__PROBLEM TO WORK ON__: Your answer is the line containing "Given: Click the X icon in the Cancel button" plus every line after it through the end of the records, printed exactly and free of pictures.

__SUPPLIED MATERIAL__:
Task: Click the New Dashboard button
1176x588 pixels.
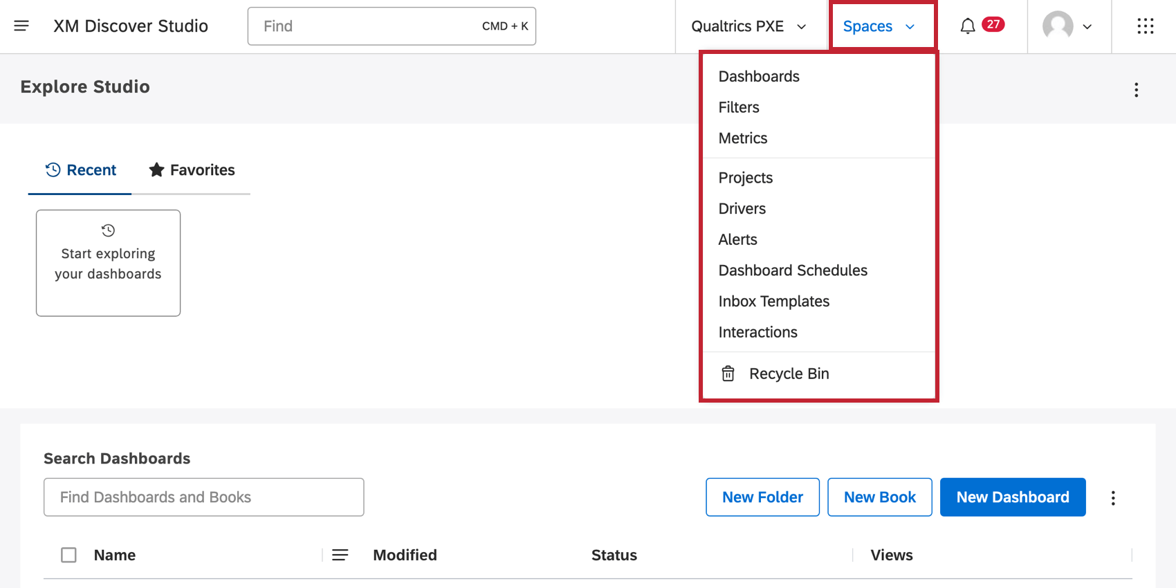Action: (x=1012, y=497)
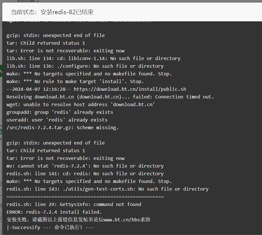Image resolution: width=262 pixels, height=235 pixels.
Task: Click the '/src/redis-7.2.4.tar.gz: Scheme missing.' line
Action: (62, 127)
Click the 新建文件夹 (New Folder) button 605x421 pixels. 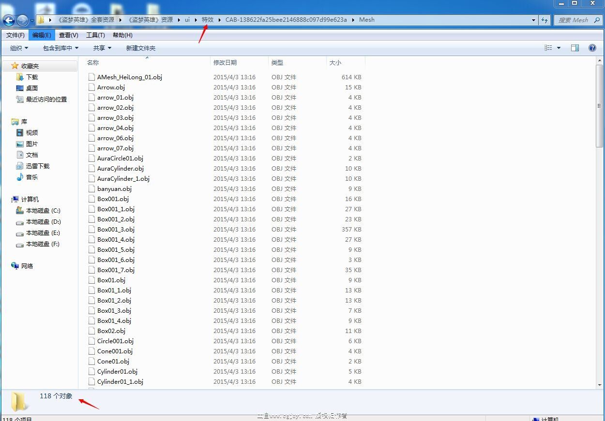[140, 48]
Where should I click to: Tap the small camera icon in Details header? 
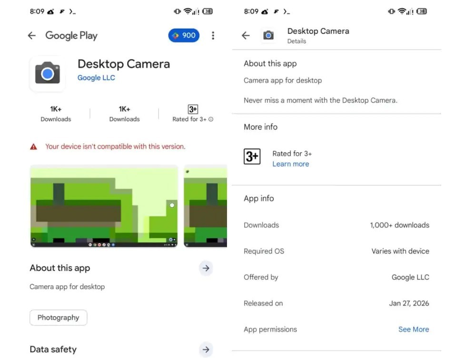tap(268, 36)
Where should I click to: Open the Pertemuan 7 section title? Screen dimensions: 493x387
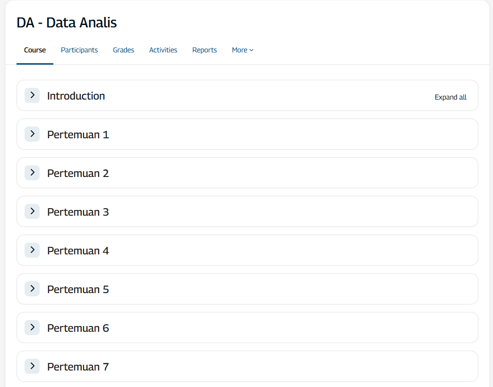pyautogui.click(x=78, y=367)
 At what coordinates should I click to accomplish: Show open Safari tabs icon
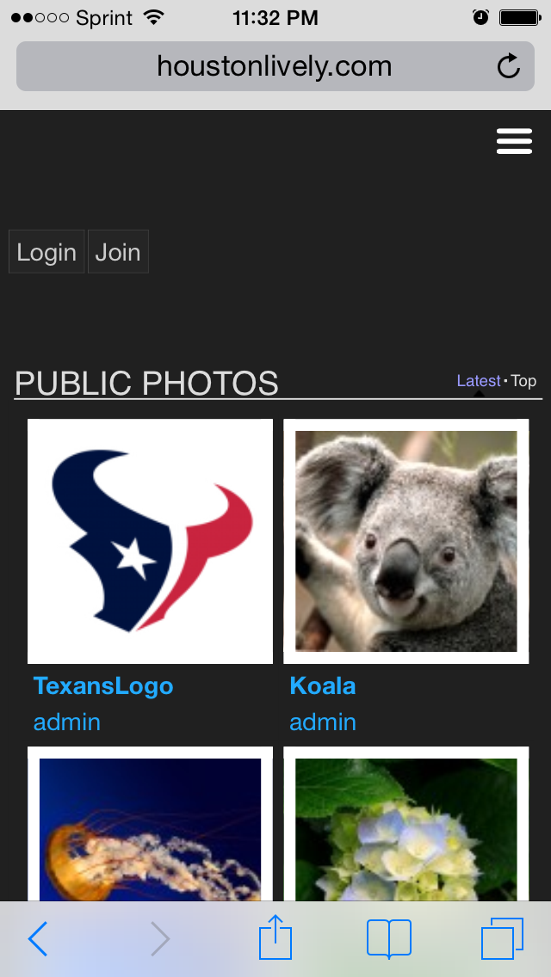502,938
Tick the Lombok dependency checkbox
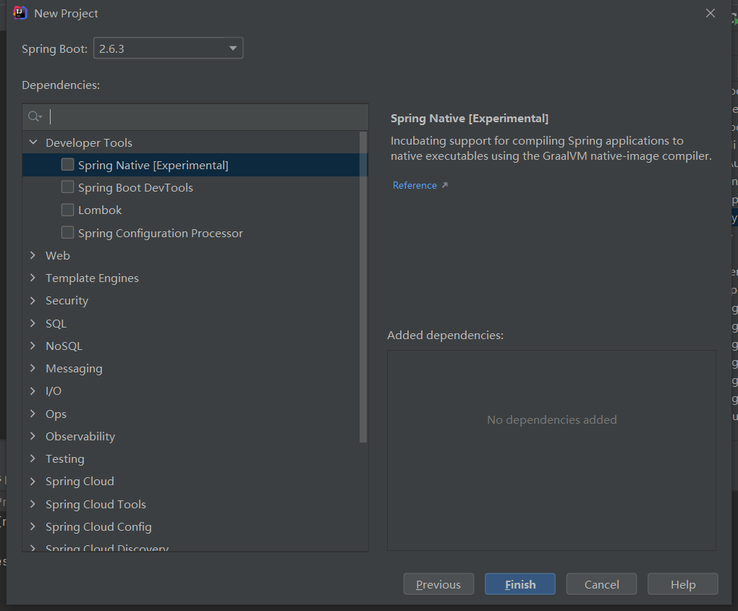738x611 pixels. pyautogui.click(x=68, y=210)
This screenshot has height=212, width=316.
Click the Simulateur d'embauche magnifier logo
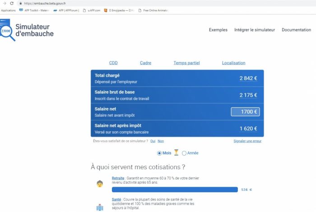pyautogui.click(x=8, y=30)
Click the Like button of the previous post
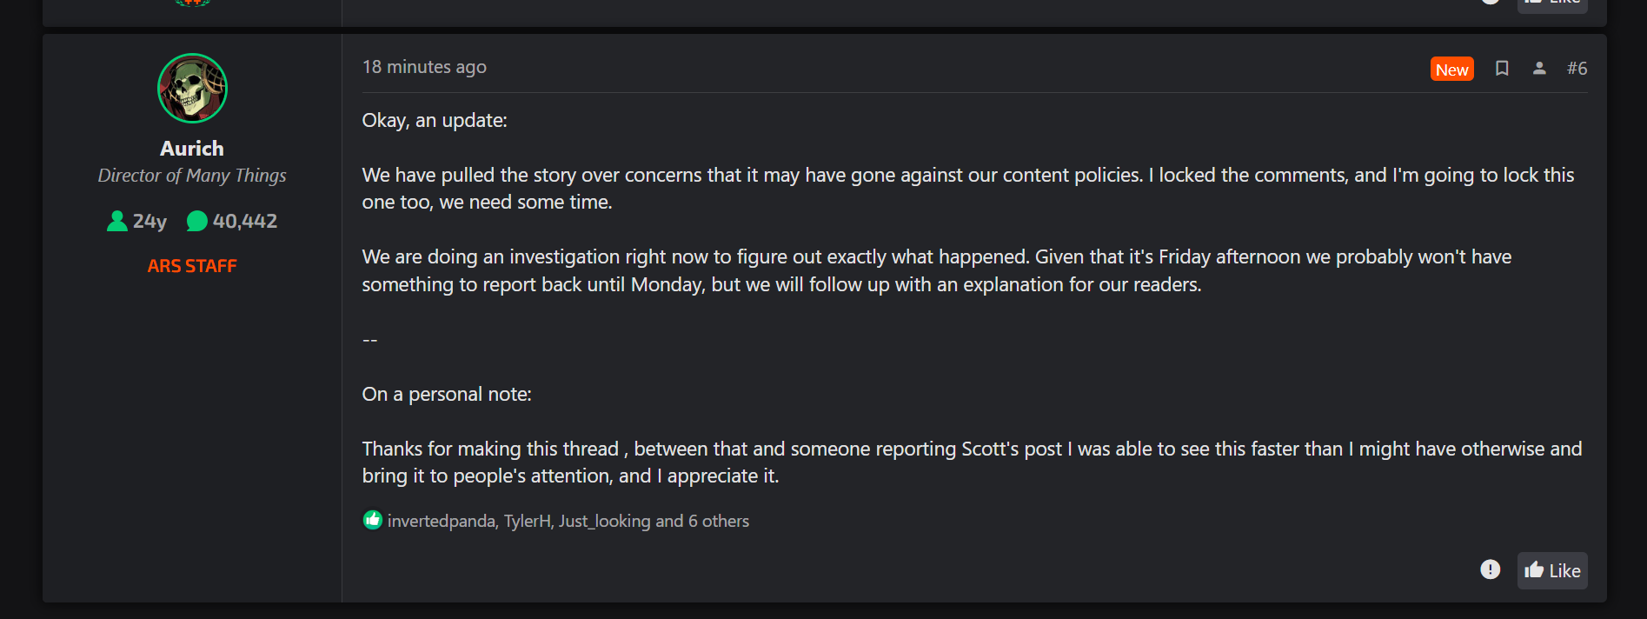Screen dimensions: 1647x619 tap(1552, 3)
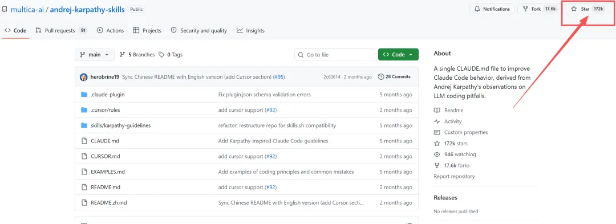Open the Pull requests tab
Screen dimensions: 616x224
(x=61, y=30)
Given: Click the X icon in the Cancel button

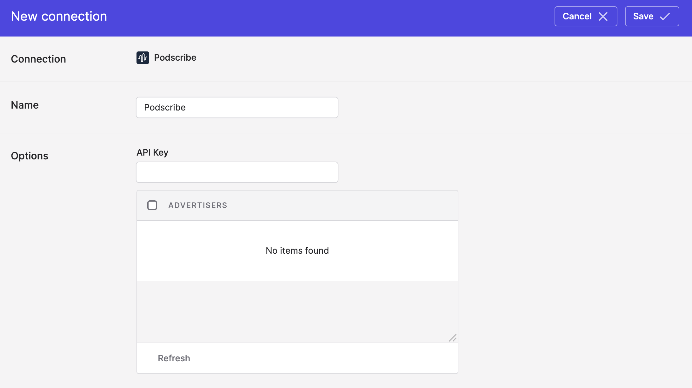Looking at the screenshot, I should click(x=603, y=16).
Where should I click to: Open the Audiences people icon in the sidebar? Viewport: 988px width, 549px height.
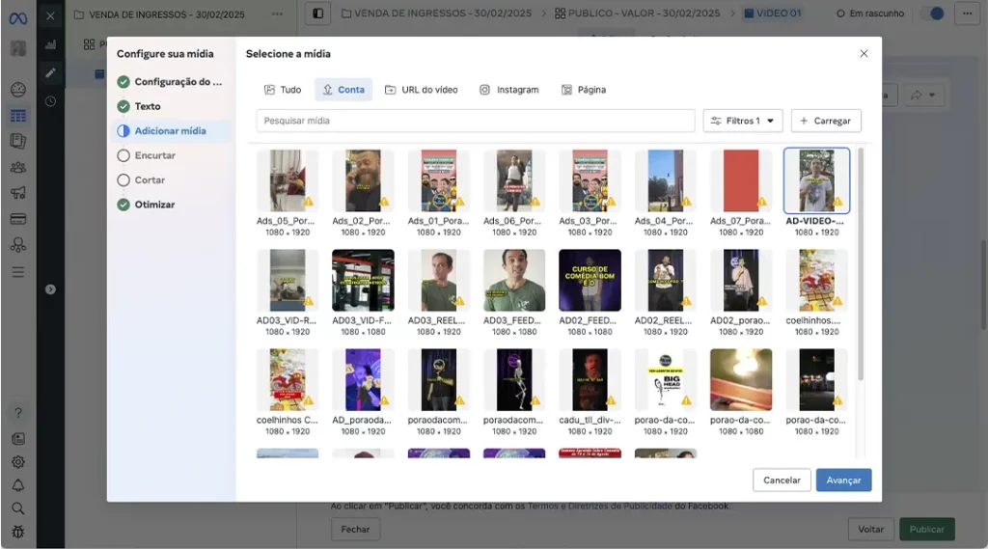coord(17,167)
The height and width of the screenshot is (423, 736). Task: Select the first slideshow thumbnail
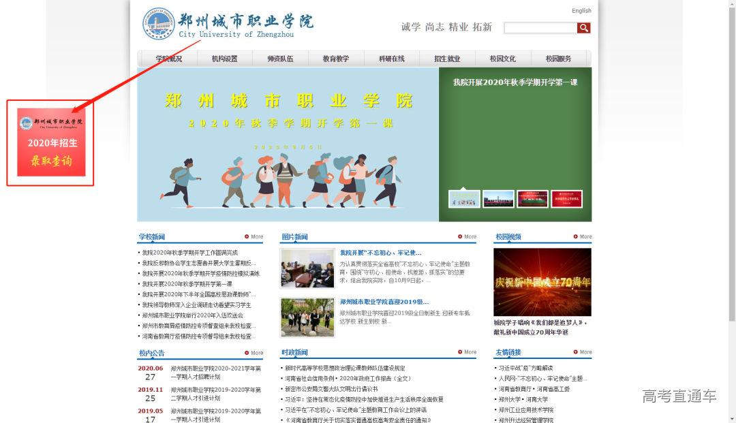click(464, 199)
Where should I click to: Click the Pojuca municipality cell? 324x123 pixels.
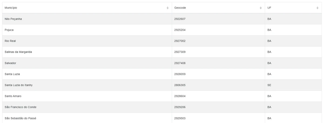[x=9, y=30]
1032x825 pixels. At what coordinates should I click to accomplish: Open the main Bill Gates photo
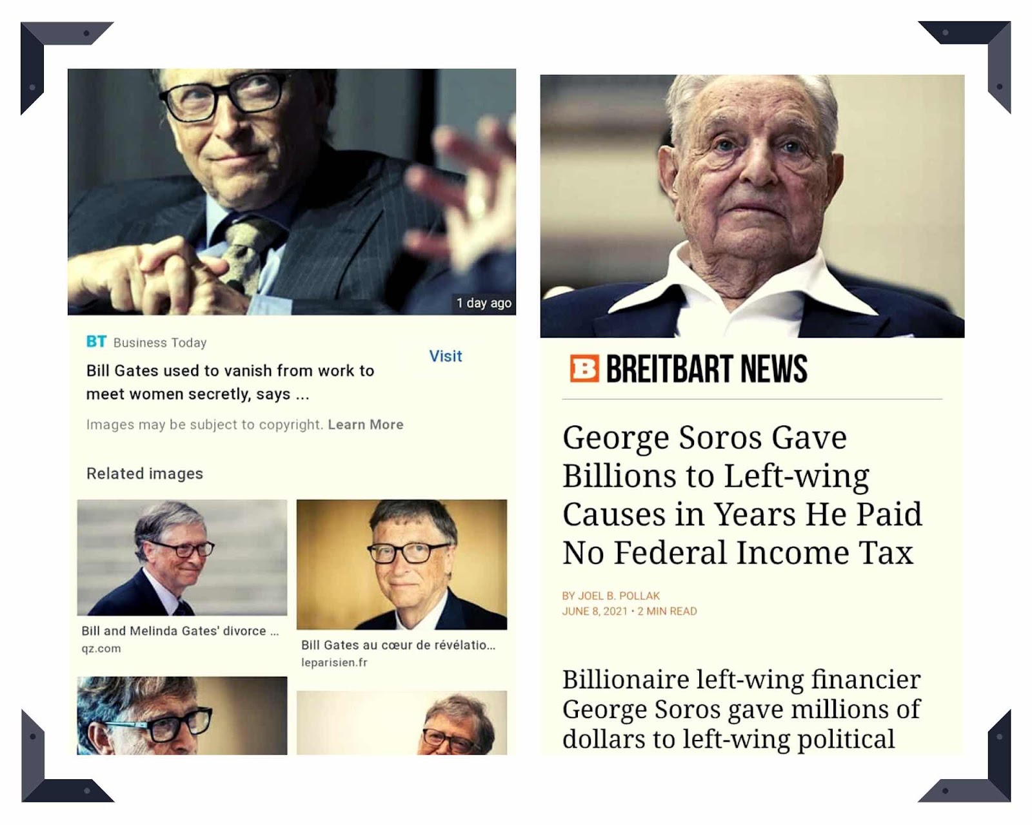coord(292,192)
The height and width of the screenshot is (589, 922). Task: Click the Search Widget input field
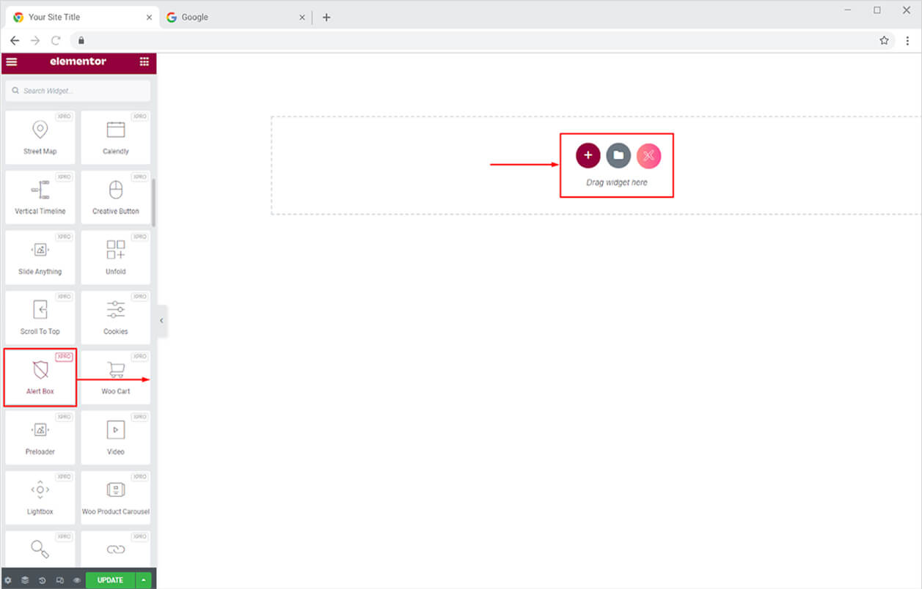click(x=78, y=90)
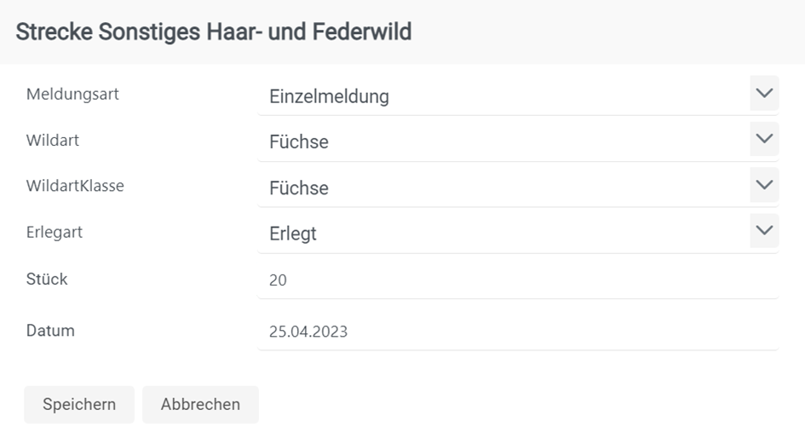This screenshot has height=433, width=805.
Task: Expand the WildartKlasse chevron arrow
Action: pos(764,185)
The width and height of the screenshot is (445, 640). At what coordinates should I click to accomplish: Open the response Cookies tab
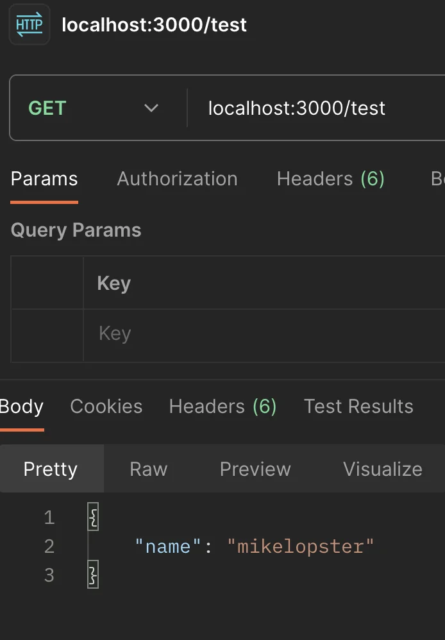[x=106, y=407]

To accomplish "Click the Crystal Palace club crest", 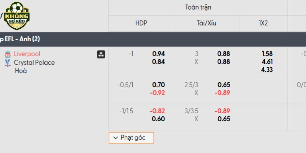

__REPLY TO THE TASK__:
Given: Click the X icon in the Cancel button

Looking at the screenshot, I should click(x=603, y=16).
Where should I click to: Open the Audiences people icon in the sidebar? Viewport: 988px width, 549px height.
coord(17,167)
The height and width of the screenshot is (423, 736). Task: Select the first slideshow thumbnail
click(464, 199)
Where should I click to: Click the Pojuca municipality cell? 324x123 pixels.
[x=9, y=30]
1032x825 pixels. At what coordinates should I click to accomplish: Open the main Bill Gates photo
coord(292,192)
The height and width of the screenshot is (589, 922). Task: Click the Search Widget input field
click(x=78, y=90)
This screenshot has height=433, width=805.
Task: Expand the WildartKlasse chevron arrow
Action: pos(764,185)
The width and height of the screenshot is (445, 640). At what coordinates should I click to accomplish: Open the response Cookies tab
[x=106, y=407]

To accomplish "Click the Crystal Palace club crest", 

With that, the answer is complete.